**YOUR TASK:** Please echo the lines from the one containing "Click the railway track at the left map edge" up to and including the one containing "Action: pyautogui.click(x=56, y=376)", reproducing each line verbatim.

[START DATASET ROWS]

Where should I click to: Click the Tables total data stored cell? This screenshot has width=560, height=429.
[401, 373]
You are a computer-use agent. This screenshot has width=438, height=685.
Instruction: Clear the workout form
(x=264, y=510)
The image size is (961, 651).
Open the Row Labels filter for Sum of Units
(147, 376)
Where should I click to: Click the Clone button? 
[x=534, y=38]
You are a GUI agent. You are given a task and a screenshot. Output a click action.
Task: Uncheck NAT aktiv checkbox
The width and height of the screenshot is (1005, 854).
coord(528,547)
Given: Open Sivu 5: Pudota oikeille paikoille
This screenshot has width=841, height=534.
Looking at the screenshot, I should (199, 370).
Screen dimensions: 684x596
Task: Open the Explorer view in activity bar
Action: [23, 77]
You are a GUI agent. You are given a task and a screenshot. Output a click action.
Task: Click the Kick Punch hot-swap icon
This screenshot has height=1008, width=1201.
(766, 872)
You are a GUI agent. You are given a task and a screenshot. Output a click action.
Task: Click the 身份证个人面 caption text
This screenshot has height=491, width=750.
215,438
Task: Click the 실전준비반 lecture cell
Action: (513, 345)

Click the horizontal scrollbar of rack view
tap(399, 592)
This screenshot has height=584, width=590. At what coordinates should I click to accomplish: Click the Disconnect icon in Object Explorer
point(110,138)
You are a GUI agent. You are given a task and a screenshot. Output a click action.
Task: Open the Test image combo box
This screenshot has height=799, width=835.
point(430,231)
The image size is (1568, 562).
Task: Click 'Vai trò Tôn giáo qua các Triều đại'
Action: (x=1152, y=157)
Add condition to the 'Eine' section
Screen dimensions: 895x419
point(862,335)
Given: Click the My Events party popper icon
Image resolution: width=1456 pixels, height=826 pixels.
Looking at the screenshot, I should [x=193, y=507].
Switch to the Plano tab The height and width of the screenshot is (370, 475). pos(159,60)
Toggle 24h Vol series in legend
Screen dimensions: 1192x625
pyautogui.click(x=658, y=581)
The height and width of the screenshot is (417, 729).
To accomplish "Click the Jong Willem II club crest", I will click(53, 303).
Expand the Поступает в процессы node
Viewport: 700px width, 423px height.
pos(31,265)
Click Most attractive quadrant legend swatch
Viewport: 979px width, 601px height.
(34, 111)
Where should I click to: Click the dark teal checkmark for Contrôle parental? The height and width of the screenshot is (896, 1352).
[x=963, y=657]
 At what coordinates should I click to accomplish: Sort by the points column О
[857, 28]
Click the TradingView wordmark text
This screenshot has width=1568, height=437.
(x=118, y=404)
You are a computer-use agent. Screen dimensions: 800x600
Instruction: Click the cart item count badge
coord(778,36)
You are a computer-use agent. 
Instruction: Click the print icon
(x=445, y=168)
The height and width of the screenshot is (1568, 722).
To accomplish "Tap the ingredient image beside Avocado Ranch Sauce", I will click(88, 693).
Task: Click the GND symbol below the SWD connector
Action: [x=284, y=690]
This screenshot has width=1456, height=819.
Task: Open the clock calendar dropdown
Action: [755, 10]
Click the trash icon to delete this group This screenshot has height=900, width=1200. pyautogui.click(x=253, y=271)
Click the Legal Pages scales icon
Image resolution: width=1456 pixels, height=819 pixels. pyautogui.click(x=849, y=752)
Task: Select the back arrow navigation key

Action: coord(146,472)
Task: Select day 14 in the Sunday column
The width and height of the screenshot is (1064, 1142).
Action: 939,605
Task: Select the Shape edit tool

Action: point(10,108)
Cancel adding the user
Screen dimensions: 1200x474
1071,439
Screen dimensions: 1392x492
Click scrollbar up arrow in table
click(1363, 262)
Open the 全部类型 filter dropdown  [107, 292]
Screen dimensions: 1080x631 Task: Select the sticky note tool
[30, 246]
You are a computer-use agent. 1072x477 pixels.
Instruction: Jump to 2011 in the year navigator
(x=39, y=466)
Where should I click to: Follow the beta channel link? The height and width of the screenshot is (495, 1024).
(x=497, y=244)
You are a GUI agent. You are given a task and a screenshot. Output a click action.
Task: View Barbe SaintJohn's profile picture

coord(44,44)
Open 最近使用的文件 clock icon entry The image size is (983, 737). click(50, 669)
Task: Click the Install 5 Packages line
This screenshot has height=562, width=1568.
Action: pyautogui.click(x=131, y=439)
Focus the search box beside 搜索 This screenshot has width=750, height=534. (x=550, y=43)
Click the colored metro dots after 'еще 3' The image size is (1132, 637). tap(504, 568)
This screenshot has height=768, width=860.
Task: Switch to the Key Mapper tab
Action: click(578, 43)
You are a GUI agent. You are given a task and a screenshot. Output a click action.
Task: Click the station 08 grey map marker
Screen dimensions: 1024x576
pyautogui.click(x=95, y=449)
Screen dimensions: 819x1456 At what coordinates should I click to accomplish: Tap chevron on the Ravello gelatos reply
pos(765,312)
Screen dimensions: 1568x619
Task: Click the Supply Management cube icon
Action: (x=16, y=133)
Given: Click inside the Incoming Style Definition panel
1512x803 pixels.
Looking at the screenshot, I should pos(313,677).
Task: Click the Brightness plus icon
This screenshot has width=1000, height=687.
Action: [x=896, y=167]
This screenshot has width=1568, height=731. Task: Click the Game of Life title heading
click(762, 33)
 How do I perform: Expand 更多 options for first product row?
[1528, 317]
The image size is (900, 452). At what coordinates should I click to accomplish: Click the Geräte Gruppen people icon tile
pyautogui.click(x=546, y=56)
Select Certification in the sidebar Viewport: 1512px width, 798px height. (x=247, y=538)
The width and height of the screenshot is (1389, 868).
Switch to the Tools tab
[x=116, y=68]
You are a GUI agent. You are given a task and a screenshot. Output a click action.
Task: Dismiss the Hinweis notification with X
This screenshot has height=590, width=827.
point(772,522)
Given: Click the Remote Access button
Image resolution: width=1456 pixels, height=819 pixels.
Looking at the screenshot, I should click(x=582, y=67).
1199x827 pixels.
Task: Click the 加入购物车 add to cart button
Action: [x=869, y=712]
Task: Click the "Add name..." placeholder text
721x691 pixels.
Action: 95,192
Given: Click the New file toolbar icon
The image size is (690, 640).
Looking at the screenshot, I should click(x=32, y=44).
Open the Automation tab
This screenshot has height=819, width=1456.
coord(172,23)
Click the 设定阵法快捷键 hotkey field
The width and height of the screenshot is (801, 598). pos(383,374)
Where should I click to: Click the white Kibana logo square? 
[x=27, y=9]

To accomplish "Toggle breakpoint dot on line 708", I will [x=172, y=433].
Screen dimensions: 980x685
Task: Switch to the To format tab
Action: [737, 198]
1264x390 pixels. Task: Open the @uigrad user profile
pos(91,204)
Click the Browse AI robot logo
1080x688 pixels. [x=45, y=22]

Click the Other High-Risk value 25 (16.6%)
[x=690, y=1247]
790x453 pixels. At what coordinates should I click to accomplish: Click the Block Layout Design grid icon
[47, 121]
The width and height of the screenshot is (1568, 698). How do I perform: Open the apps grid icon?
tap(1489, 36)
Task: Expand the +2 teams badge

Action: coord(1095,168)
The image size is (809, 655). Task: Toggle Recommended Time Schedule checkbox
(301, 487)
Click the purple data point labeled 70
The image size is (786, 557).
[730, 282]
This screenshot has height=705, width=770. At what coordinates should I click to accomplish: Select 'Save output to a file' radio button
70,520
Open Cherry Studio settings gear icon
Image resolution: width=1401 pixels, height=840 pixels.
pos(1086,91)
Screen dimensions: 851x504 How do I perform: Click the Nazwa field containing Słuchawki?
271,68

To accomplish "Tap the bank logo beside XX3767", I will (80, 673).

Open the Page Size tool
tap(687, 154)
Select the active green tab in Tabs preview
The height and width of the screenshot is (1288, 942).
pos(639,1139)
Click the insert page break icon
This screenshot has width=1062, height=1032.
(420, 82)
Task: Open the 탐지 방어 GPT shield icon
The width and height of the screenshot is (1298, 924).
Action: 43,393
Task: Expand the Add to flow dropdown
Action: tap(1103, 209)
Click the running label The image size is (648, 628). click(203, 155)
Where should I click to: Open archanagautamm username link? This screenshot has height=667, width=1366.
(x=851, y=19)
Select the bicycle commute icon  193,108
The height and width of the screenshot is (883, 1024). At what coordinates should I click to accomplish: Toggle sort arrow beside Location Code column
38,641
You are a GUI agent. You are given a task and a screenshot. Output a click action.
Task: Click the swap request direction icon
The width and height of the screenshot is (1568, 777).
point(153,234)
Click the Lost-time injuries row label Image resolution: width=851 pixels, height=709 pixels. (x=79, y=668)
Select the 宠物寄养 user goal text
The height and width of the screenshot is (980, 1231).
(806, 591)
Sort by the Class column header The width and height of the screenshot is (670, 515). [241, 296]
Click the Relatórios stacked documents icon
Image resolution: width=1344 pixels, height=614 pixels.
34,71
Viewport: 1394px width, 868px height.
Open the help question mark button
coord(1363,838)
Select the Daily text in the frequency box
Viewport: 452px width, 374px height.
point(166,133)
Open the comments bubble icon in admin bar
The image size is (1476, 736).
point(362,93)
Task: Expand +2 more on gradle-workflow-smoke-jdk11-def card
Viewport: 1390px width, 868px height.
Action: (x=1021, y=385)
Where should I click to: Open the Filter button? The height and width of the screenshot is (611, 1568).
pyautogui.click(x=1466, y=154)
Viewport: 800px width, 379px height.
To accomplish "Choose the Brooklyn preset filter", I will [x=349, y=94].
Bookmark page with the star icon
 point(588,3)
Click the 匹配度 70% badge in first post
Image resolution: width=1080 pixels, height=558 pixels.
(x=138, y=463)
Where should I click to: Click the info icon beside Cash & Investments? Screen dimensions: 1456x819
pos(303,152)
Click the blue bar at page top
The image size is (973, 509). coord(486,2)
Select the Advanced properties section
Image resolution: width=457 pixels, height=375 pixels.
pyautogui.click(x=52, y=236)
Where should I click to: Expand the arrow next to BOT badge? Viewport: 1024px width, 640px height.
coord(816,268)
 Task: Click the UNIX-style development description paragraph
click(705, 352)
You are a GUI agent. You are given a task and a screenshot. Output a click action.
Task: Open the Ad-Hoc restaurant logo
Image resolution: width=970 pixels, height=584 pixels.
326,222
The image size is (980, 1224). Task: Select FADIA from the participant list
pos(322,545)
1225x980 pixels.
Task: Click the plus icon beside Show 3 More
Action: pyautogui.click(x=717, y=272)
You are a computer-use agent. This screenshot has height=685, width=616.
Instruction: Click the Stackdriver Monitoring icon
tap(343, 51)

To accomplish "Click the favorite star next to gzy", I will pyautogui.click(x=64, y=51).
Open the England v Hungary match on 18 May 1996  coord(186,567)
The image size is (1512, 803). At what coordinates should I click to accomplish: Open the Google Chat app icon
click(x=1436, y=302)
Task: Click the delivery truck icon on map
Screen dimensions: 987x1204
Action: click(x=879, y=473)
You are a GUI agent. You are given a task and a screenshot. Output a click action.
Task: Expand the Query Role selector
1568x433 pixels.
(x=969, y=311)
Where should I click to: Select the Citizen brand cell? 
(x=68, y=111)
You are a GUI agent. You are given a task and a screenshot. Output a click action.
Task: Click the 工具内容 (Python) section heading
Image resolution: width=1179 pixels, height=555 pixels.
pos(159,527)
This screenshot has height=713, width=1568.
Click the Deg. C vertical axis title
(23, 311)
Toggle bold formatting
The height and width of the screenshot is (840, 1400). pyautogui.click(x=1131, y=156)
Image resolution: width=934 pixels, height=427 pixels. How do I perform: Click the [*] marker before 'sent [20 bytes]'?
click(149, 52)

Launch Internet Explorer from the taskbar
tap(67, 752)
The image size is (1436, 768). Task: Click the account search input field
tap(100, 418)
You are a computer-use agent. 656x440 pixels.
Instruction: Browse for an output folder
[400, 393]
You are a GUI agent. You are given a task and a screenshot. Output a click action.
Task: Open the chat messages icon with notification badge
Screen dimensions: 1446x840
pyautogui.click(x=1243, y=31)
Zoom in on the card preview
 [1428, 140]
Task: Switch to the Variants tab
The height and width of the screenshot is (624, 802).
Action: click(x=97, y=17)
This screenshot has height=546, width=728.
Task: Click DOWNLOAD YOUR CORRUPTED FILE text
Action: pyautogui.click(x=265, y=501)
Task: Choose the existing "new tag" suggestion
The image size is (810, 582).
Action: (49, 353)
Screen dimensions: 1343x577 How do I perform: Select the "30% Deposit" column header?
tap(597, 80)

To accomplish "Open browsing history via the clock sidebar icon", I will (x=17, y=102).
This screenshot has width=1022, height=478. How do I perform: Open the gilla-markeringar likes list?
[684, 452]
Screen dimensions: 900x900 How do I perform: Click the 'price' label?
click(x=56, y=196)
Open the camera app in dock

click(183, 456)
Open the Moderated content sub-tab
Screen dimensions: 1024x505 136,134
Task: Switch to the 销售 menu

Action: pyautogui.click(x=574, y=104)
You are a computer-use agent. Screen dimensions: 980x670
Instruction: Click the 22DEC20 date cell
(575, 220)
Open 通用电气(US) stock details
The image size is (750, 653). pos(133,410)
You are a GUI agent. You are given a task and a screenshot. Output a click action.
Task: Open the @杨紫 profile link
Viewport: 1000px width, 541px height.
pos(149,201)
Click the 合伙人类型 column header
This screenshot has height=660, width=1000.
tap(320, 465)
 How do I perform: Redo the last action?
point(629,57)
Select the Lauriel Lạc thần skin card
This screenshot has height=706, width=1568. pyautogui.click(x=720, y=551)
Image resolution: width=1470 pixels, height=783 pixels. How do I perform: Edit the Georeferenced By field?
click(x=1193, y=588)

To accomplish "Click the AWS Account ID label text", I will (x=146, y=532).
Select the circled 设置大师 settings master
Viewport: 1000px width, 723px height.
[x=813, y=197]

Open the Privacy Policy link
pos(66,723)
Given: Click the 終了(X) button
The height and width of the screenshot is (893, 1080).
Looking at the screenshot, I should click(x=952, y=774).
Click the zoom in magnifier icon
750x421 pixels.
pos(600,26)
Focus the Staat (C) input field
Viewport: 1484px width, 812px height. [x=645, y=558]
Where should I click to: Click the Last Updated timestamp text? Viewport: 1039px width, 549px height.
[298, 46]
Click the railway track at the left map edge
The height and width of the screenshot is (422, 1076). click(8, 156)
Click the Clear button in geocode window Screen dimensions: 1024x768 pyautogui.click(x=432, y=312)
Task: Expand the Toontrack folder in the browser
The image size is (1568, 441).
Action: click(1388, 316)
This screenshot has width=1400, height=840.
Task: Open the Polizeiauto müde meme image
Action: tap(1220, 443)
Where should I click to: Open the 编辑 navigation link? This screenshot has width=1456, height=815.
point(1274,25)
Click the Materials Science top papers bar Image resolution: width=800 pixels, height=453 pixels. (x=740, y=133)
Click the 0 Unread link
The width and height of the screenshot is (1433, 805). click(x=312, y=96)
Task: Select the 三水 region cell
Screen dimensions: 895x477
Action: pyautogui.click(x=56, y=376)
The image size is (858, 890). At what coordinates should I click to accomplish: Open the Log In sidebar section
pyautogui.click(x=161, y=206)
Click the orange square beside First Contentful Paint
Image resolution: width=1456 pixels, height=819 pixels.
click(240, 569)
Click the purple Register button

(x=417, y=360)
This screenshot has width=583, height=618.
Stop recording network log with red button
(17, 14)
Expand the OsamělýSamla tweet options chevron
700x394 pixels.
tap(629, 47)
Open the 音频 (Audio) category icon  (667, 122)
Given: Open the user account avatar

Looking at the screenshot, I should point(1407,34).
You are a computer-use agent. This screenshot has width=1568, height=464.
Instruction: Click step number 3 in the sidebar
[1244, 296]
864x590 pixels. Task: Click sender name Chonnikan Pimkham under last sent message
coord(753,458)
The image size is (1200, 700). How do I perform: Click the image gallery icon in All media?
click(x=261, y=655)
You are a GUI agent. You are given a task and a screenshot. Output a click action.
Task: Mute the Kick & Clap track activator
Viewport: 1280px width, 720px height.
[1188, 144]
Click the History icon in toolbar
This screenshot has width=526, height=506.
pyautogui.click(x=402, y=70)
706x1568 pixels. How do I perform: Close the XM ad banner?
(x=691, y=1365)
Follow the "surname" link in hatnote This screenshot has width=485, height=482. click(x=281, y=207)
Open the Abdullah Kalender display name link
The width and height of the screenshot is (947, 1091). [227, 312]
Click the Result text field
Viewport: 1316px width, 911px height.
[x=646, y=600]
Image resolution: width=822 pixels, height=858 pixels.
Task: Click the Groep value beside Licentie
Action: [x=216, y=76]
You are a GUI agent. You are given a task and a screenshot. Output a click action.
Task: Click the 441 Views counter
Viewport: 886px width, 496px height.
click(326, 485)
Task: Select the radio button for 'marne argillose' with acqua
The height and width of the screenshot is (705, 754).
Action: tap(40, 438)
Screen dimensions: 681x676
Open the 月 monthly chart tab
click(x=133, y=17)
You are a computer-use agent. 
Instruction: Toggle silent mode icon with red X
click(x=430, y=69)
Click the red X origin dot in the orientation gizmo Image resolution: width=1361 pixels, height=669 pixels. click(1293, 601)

[END DATASET ROWS]

**WRITTEN SOLUTION:**
Click the railway track at the left map edge
The height and width of the screenshot is (422, 1076). click(8, 156)
Click the Clear button in geocode window Screen dimensions: 1024x768 pyautogui.click(x=432, y=312)
Task: Expand the Toontrack folder in the browser
The image size is (1568, 441).
Action: click(1388, 316)
This screenshot has width=1400, height=840.
Task: Open the Polizeiauto müde meme image
Action: tap(1220, 443)
Where should I click to: Open the 编辑 navigation link? This screenshot has width=1456, height=815.
point(1274,25)
Click the Materials Science top papers bar Image resolution: width=800 pixels, height=453 pixels. (x=740, y=133)
Click the 0 Unread link
The width and height of the screenshot is (1433, 805). click(x=312, y=96)
Task: Select the 三水 region cell
Screen dimensions: 895x477
Action: pyautogui.click(x=56, y=376)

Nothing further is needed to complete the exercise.